Is it just searching metadata, or do you just have a setup that's beefy enough to support that level of memory?

Or am I just wrong? :D

  • Just as a data point...

    I'm running a Meilisearch instance on an AX52 @ Hetzner (64GB DDR5 memory / NVMe / Ryzen 7 7700) dedicated to just meilisearch

    - 191,698 MB in size - 13 indexes - ~80,000,000 documents

    The primarily searched indexes have 5, 6 and 10 million records each. The index with 10 million records has 4 searchable attributes, 10 filterable attributes and 7 sortable attributes.

    I don't have any idea what kind of search volume there is - the search form is public, the website it's on is displaying content relative to those 5, 6 and 10 million records (each having their own page) and the AI bots are having a field day crawling the site. I don't cache the search results, nor is cloudflare caching the resulting pages since the site is dynamic and records are _constantly_ being added.

    So with all that said - here's the current top output:

    top - 06:33:47 up 257 days, 12:10, 1 user, load average: 1.05, 1.18, 1.24 Tasks: 274 total, 1 running, 273 sleeping, 0 stopped, 0 zombie %Cpu(s): 5.8 us, 0.1 sy, 0.0 ni, 93.7 id, 0.3 wa, 0.0 hi, 0.0 si, 0.0 st MiB Mem : 63439.1 total, 403.6 free, 16698.8 used, 47065.0 buff/cache MiB Swap: 32751.0 total, 2.2 free, 32748.8 used. 46740.3 avail Mem

    2747823 meilise+ 20 0 24.1t 52.0g 36.2g S 94.7 84.0 5w+5d /usr/local/bin/meilisearch --config-file-path /etc/meilisearch.toml

    It's bored. Searches are fast. Doesn't need as much memory as the size of the index to be so.
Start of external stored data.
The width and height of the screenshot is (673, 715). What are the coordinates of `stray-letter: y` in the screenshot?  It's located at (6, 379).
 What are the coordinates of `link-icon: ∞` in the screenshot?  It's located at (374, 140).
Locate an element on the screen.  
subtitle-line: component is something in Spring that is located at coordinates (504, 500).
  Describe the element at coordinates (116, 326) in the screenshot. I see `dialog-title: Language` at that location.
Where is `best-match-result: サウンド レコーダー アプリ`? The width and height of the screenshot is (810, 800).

    The only hiccups I ran into were back before they introduces the batch indexing. Things were fine in testing/development but when I started _really_ loading the documents on production it was clear it wasn't going to keep up with the indexing - but then it just _never stopped_ indexing, CPU usage very high. I jumped into their discord, connected with someone on the team who I gave access to the server and they made a few adjustments - didn't fix, but helped. Then the next update basically solved the issue with the high CPU use. I still had issues when loading a lot of documents but found a Laravel package for batch indexing Laravel Scout-based indexes and the solved things for me. Then they released the batch indexing, I stopped using the Laravel specific batch indexer and it's been smooth sailing.
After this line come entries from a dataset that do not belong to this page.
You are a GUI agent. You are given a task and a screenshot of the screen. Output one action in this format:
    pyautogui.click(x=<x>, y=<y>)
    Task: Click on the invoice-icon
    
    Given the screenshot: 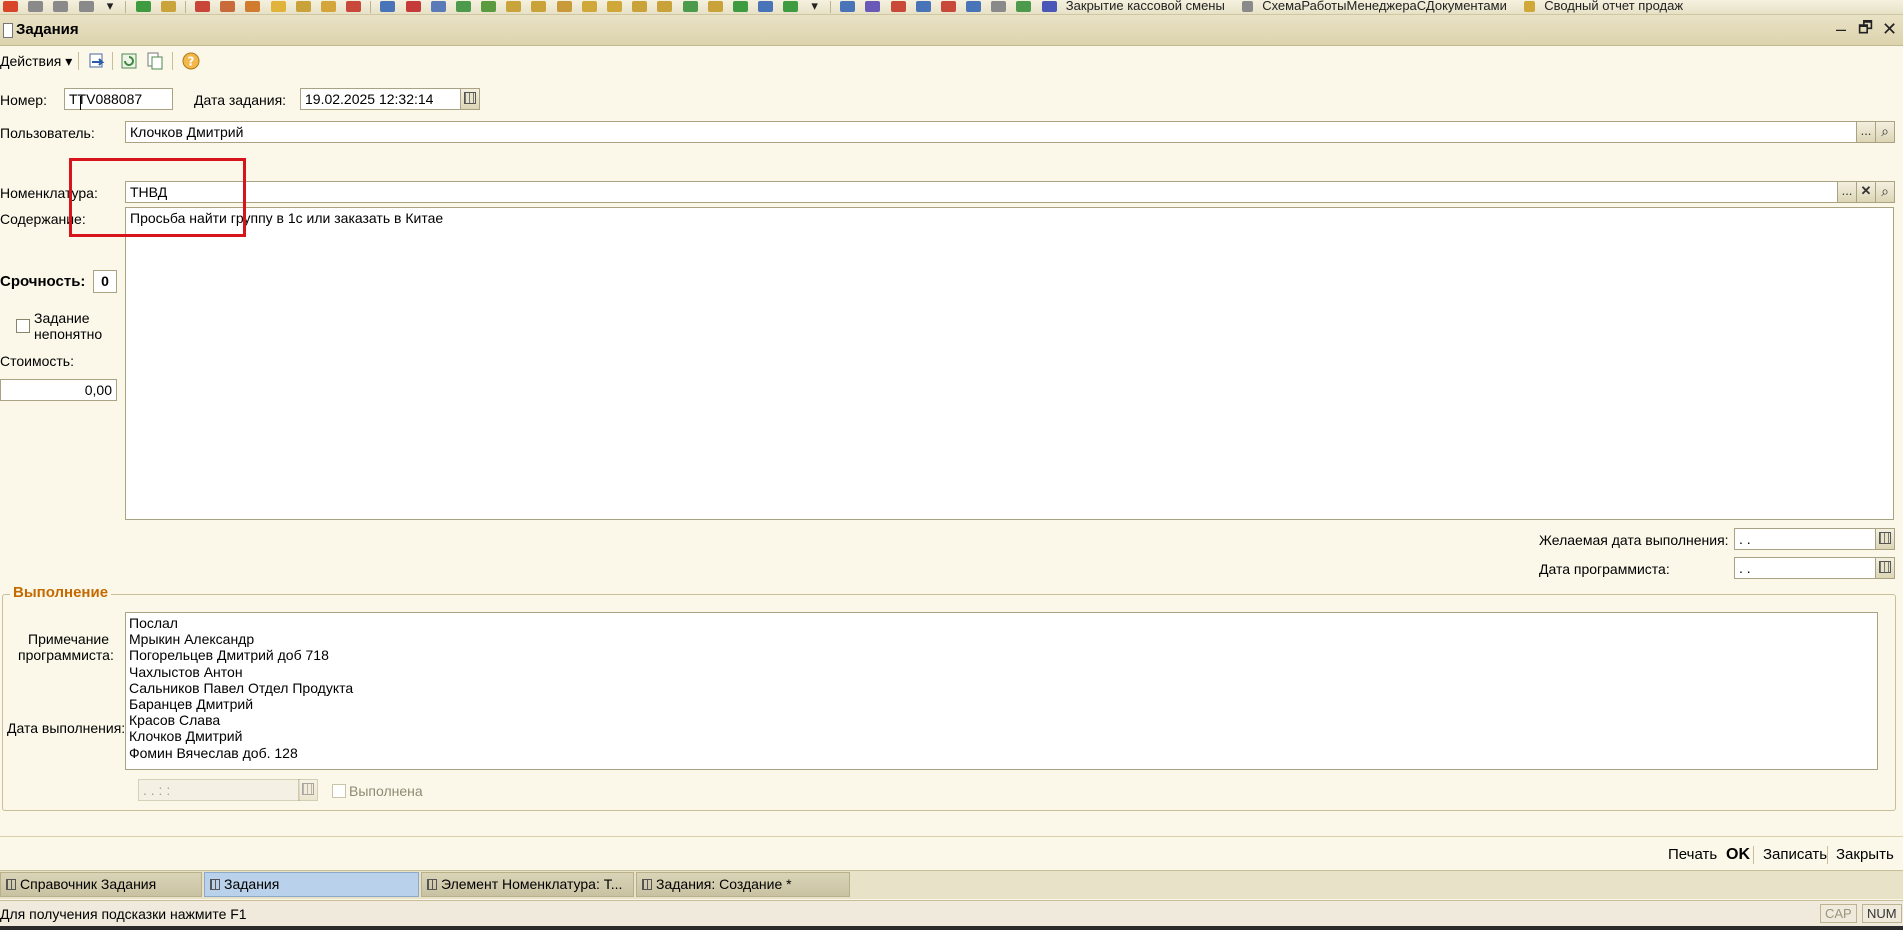 What is the action you would take?
    pyautogui.click(x=388, y=6)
    I'll be testing/playing with their vector stuff here shortly, have about 10mil of 60mil generated and a new server with a bunch more memory to throw at it.

    Would recommend Meilisearch.

  • We needed a 16GB machine to import all the data into Meilisearch, as the batch indexing is quite memory intensive, but once it's all indexed we scaled it back to half that RAM and it works great - very performant.

  • Meilisearch keeps all the data on disk. It uses memory-mapping for optimizing performance, by default everything is safe on disk and the OS cache the most needed pages in memory.

    So it works on any machine, really. 2GiB is usually enough for most workloads, but the bigger the dataset, the faster it will be if you give it more memory!